Different Ways Of Being
1. How To Be a Rabble Rouser:
If you see a yacht sized Hummer almost bash into the back of an old lady in an '86 Mazda, speed up as fast as you can and give the Hummer driver your ALL TIME dirtiest look so that afterward, whenever the Hummer driver sees a Mazda, any old person or someone that is making a sneering face so unattractive and scary they look like Marv Albert, he weeps like a baby.
2. How To Be a Renegade:
Turn your Sonicare toothbrush off before it goes off automatically.

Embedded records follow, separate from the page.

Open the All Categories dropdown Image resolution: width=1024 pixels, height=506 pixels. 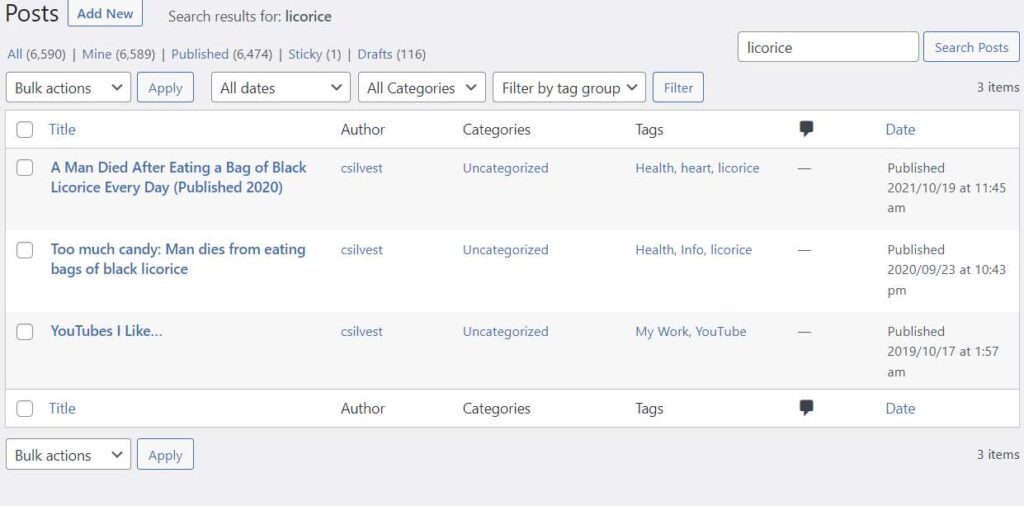[421, 88]
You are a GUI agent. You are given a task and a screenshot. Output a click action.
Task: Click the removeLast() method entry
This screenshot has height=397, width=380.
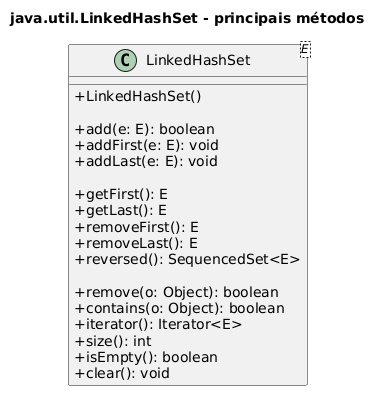point(136,243)
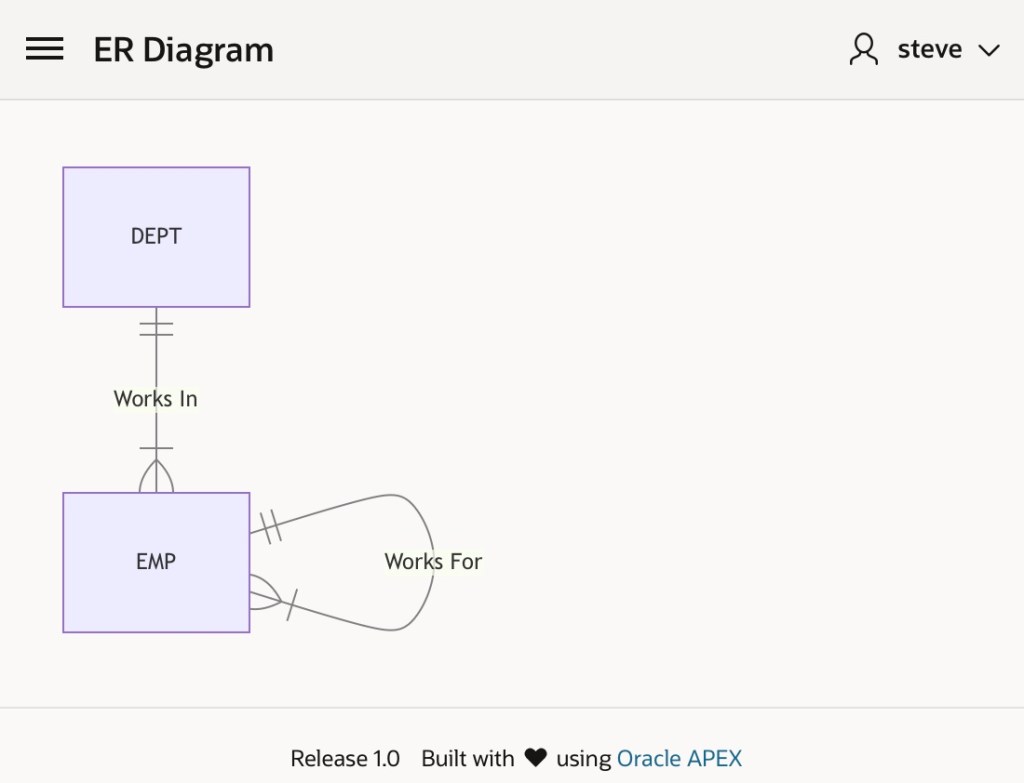The image size is (1024, 783).
Task: Click the steve username in header
Action: coord(929,49)
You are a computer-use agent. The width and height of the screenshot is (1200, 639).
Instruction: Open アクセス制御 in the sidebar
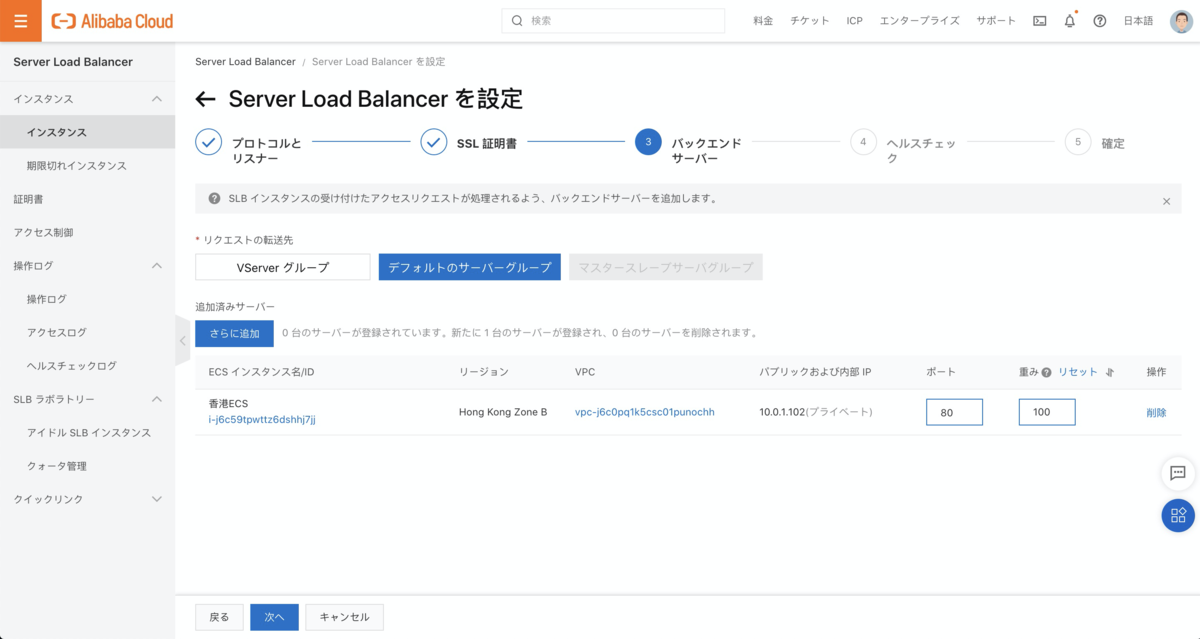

3. How To Think Outside The Box:
In a meeting, completely out of the blue, go "What box?" REALLY LOUDLY and see how people react.
4. How To Be a Risk-Taker
Take risks and keep a list of these risks and then take the List Of Risks Taken (or you can name it Risk List, it's up to you, maybe THAT is your first risk, to actually decide on the name of your risk list) --- so, take the list with you into your day and when you feel your inner nervous nelly starting to rear her ugly worried head take out the list to remind yourself that you are indeed a Risk Taker. Try not to confuse this list with your Action Item list (totally different).
5. How To Be a Rough Rider
Say "howdy parDner" (not parTner) often and wear chaps. If anyone questions you about this, take out your Risks Taken List and waive it around for a while. Then spit.
Go forth and plunder,
Professor Puddle
2 comments:
I click my electric toothbrush on and off every few seconds so I don't have to experience the zzzt-zzzt-zzzt signal when it hits 30 seconds.
Found you through Bossy. I'm subscribing to your feed.
feefifoto: The way you take charge of the zzzt-zzzt is 100% rabble-rouser/risk taker and I'm going to use that strategy from now on. Thanks for finding me through Bossy. I love her.